▸ Ausgewählter Textauszug:
☆ ☆ ☆ ☆

Montag, 15. April 2013

Der Turm als Achillesferse einer Kirche

Bauwerke setzen sich im Laufe der Zeit. Soll heißen, sie sinken aufgrund ihres Gewichts so lange in den Boden ein, bis sich dieser ausreichend verdichtet hat (es sei denn man baut auf Fels). Dieser Vorgang kann, je nach Beschaffenheit des Untergrundes, bereits nach wenigen Jahren weitestgehend zum Stillstand kommen, gegebenenfalls aber auch viele Jahrhunderte andauern.
Wie die linke Grafik veranschaulicht, war der Vorgang der Setzung für die Architekten bzw. Werkmeister des Mittelalters vor allem deshalb ein Problem, weil die Belastung des Untergrunds im Bereich des Kirchturms deutlich stärker war, als im Bereich des Kirchenschiffs. Schließlich wirkte unter dem Turm auf eine vergleichsweise kleine Fläche, eine ungleich größere Masse ein. Dadurch ging hier der Prozess der Setzung schneller vonstatten, als dies beim Kirchenschiff der Fall war.
Dort wo die beiden Gebäudeteile miteinander verbunden waren, kam es deshalb oft zu Rissbildungen.  Im schlimmsten Fall konnte ein Bauwerk ganz, oder zumindest teilweise, einstürzen; so geschehen bei den Kirchen St. Moritz (Schweiz) und Mesnay-Arbois (Frankreich).  Der Wiener Stephansdom ist diesem Schicksal bisher entgangen, obwohl sich sein 136 Meter hoher Südturm im Laufe der Zeit um rund 16 Zentimeter mehr gesetzt hat, als der Rest des Gebäudes...
Was tat man im Mittelalter gegen diese Problematik? Man mauerte den Turm bis auf die Höhe des Kirchenschiffs und unterbrach dann die Arbeit an ihm. Erst einige Jahren später machte man sich wieder ans Werk; in der Hoffnung, der Boden habe sich in der Zwischenzeit unter dem Turm vollständig gesetzt. Beim Stephansdom ist der diesbezügliche Erfolg aber offensichtlich eher bescheiden ausgefallen. Andererseits, wer weiß schon was geschehen wäre, wenn man einst gar keine Maßnahmen getroffen hätte....

Besonders übel/kompliziert wurde es, wenn die Kirche auf einem geneigten Boden- bzw. Schichthorizont errichtet wurde - siehe die Grafik rechts.

☆ ☆ ☆ ☆

▸ Gegebene Informationen:
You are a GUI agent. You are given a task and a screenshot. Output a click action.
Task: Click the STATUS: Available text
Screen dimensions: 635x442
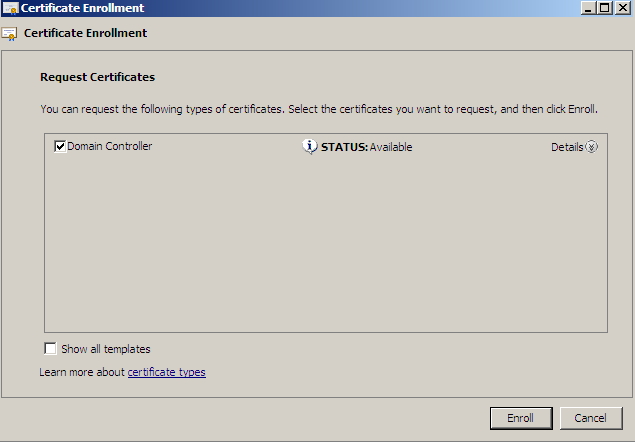click(366, 147)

☆ ☆ ☆ ☆

▸ Ihre Aufgaben:
(1) Fassen Sie den Text über die Setzung von Kirchtürmen in zwei Sätzen zusammen.
(2) Um wie viel hat sich der Südturm des Wiener Stephansdoms laut dem Text über Kirchtürme mehr gesetzt als der Rest des Gebäudes?
(3) Führen Sie den Text über die Setzung von Kirchtürmen nach seinem letzten Satz weiter.
Die Zeilen werden hierfür nicht gebraucht.

▸ Schriftliche Antworten:
(1) Weil der Turm einer Kirche den Untergrund auf kleinerer Fläche mit einer größeren Masse belastet als das Kirchenschiff, setzt er sich schneller, was an der Verbindung der beiden Gebäudeteile oft zu Rissen und im schlimmsten Fall zum Einsturz führte. Im Mittelalter mauerte man den Turm deshalb zunächst nur bis zur Höhe des Kirchenschiffs und setzte die Arbeit erst einige Jahre später fort, in der Hoffnung, der Boden habe sich inzwischen vollständig gesetzt.

(2) Um rund 16 Zentimeter.

(3)
Die schrägen Linien stellen Schichten aus einem vergleichsweise leicht verformbaren Material dar. In diesen Bereichen setzt sich der Untergrund rascher als anderswo. Durch das unterschiedlich starke/schnelle Einsinken, entstanden im gesamten Bereich des Gebäudes Risse. Die Einsturzgefahr war hier sehr hoch!
Mithilfe von tiefen Sondierungsstollen hätte man solch problematische Baugründe zwar entlarven können, doch scheint man dies aus Kostengründen oder Leichtsinn oft unterlassen zu haben.
Die Neigung des Schiefen Turms von Pisa, beruht übrigens auf ähnlichen Gegebenheiten. Unter dem vermeintlich sicheren Baugrund, befanden sich nämlich eine Schicht aus leicht verformbarem Ton. Der Turm neigte sich deshalb nicht nur bald nach seiner Errichtung, sondern er sank, was viele Menschen nicht wissen, auch über einen Meter in den Untergrund ein.
Zum Glück steht er, wie es in Italien häufiger der Fall ist, frei. Wäre er mit der Kirche verbunden gewesen, hätte dies höchstwahrscheinlich zu einer Zerstörung des gesamten Bauwerks geführt.

Obige Probleme sind übrigens mit ein Grund, warum etliche Türme mittelalterlicher Kirchen unvollendet blieben.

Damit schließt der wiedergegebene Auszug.